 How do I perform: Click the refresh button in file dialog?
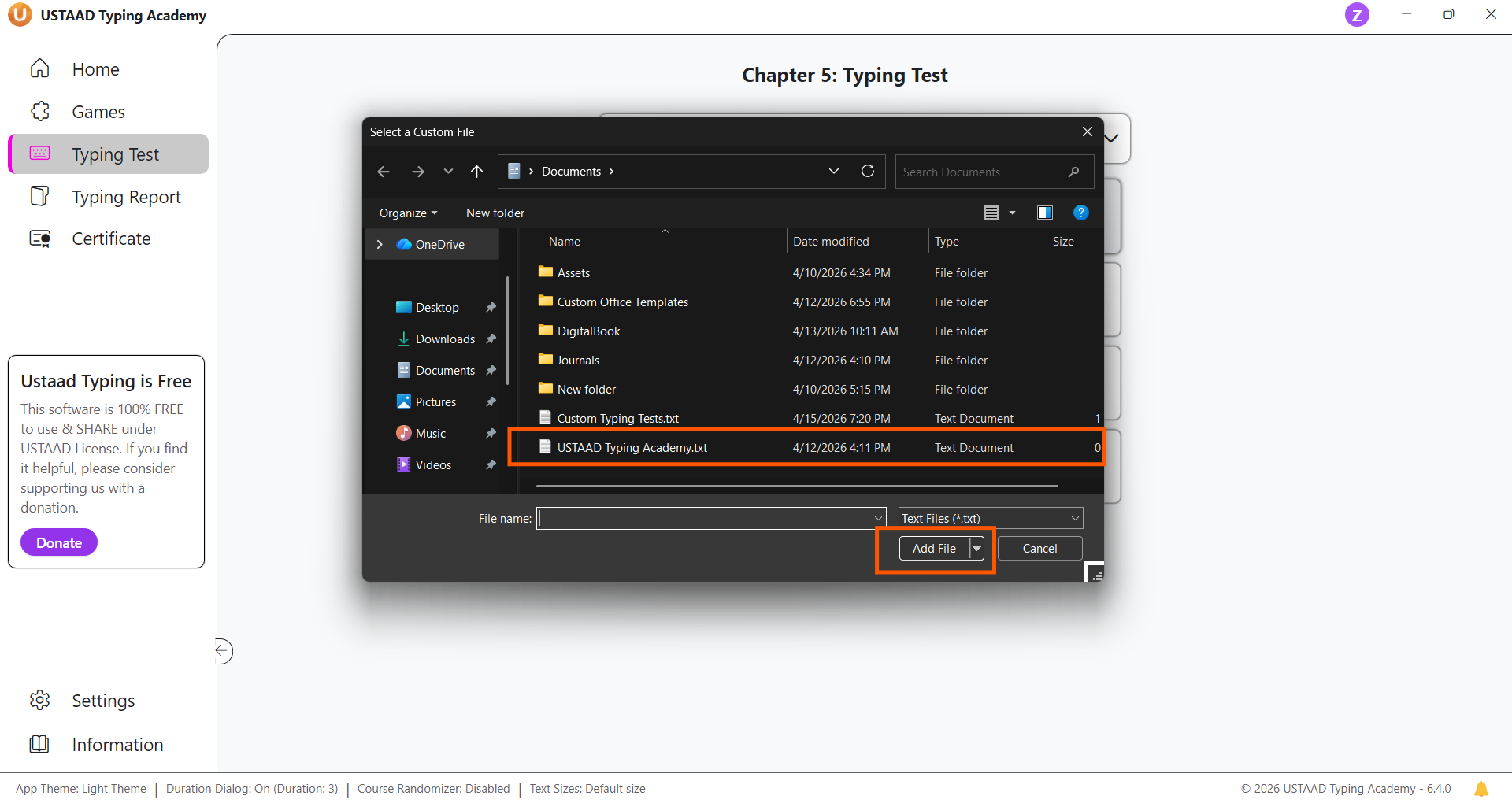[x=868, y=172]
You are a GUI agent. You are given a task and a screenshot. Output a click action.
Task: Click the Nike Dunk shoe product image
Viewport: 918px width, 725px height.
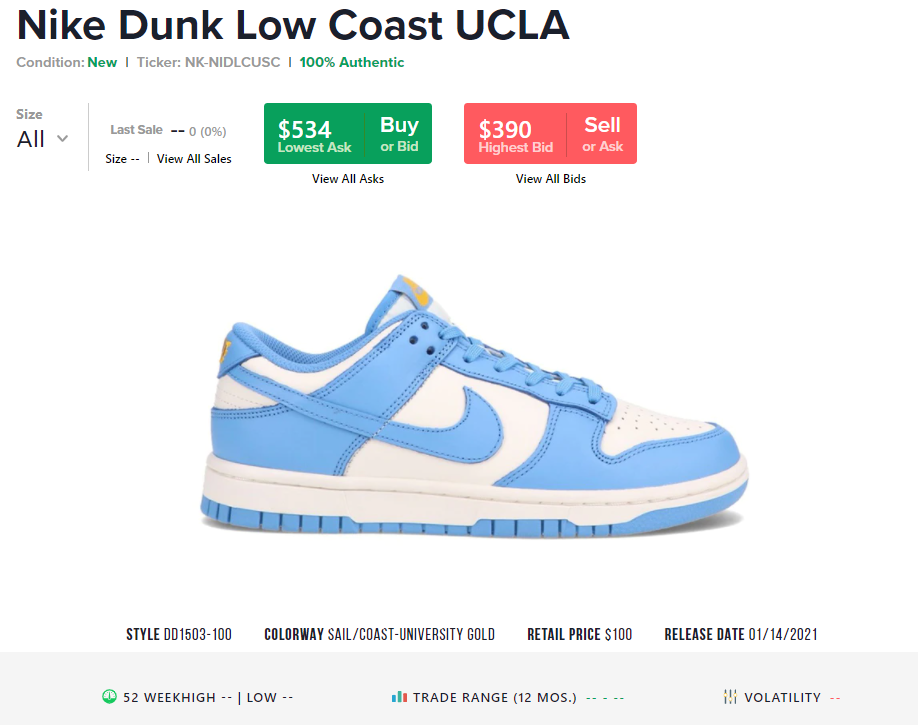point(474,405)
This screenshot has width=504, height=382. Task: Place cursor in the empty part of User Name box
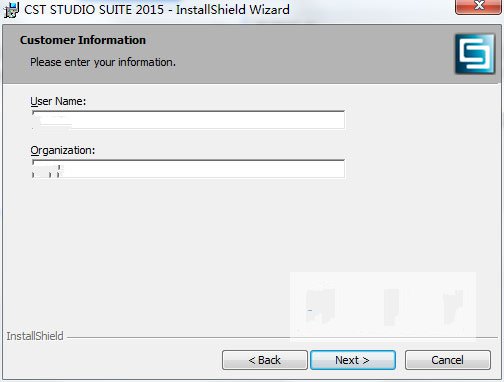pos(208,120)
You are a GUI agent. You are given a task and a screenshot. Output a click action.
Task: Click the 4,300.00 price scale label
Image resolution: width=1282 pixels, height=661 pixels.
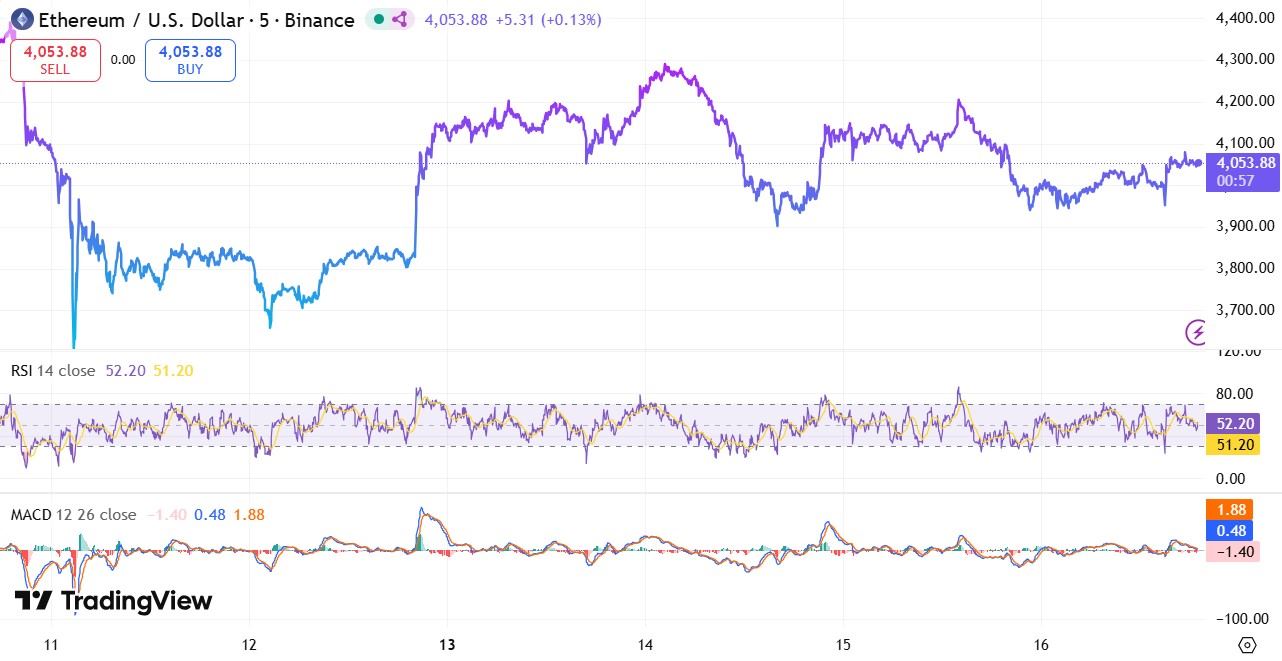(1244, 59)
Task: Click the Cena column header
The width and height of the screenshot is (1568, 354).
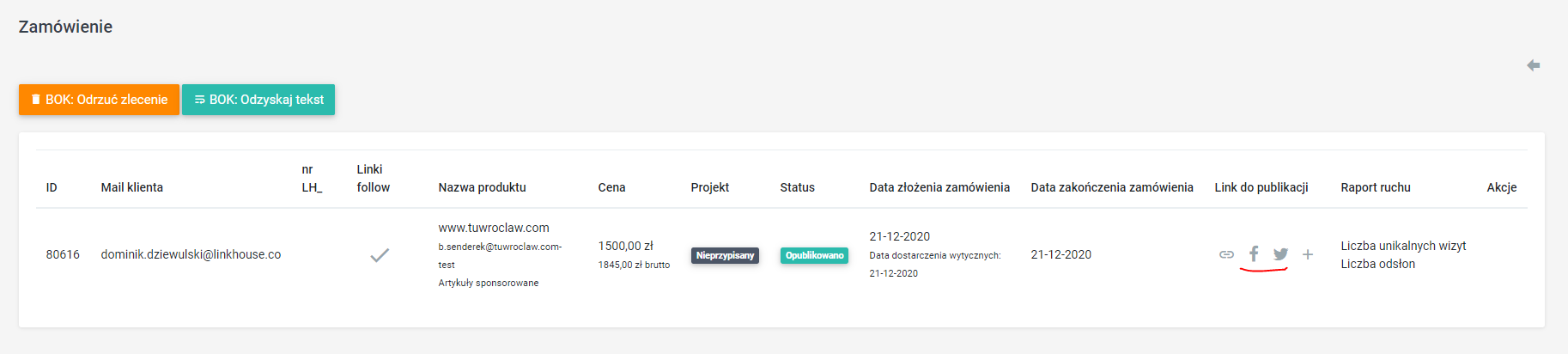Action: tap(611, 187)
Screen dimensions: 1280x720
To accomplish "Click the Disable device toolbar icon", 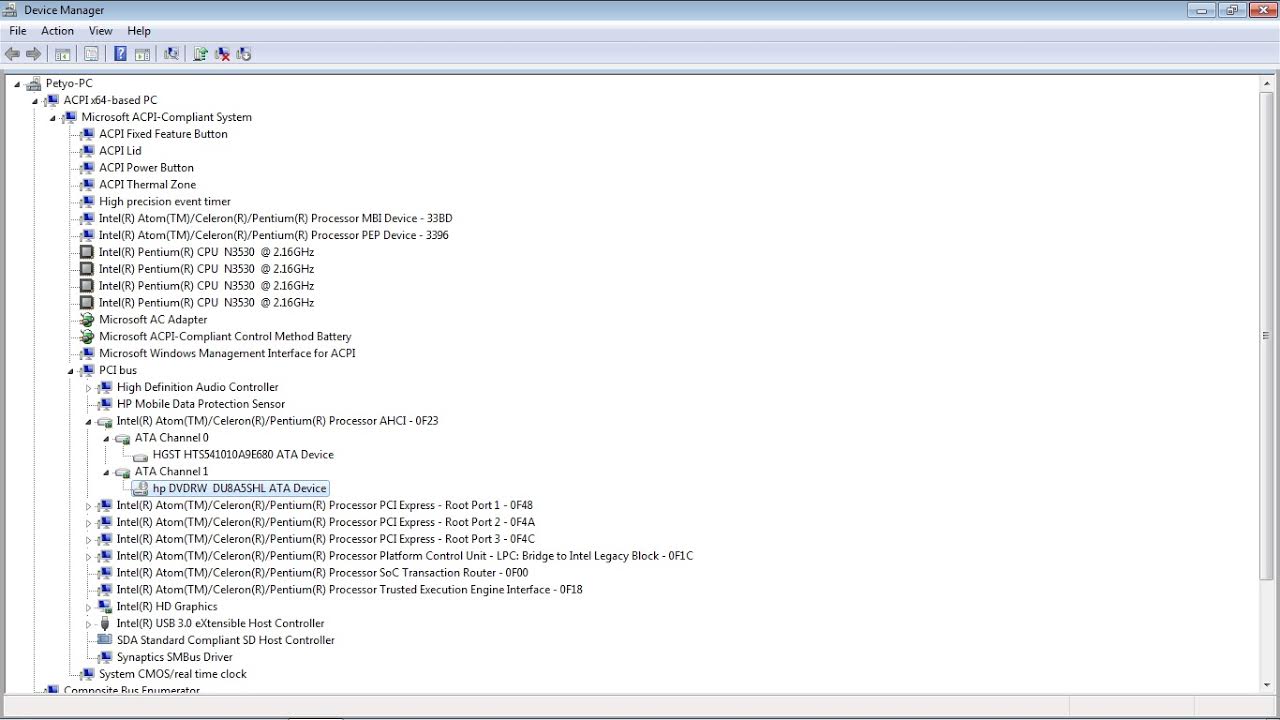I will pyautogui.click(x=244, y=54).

* [Your task] Reproduce exactly the lines of the entries above from the first through the line with "Screen dimensions: 1280x720", both included; pictures should not be reproduced.

* [Your solution]
 How do I perform: Click the refresh button in file dialog?
[x=868, y=172]
You are a GUI agent. You are given a task and a screenshot. Output a click action.
Task: Click the Nike Dunk shoe product image
Viewport: 918px width, 725px height.
point(474,405)
This screenshot has width=504, height=382. Task: Place cursor in the empty part of User Name box
pos(208,120)
You are a GUI agent. You are given a task and a screenshot. Output a click action.
Task: Click the 4,300.00 price scale label
Image resolution: width=1282 pixels, height=661 pixels.
(1244, 59)
Task: Click the Cena column header
The width and height of the screenshot is (1568, 354).
Action: tap(611, 187)
Screen dimensions: 1280x720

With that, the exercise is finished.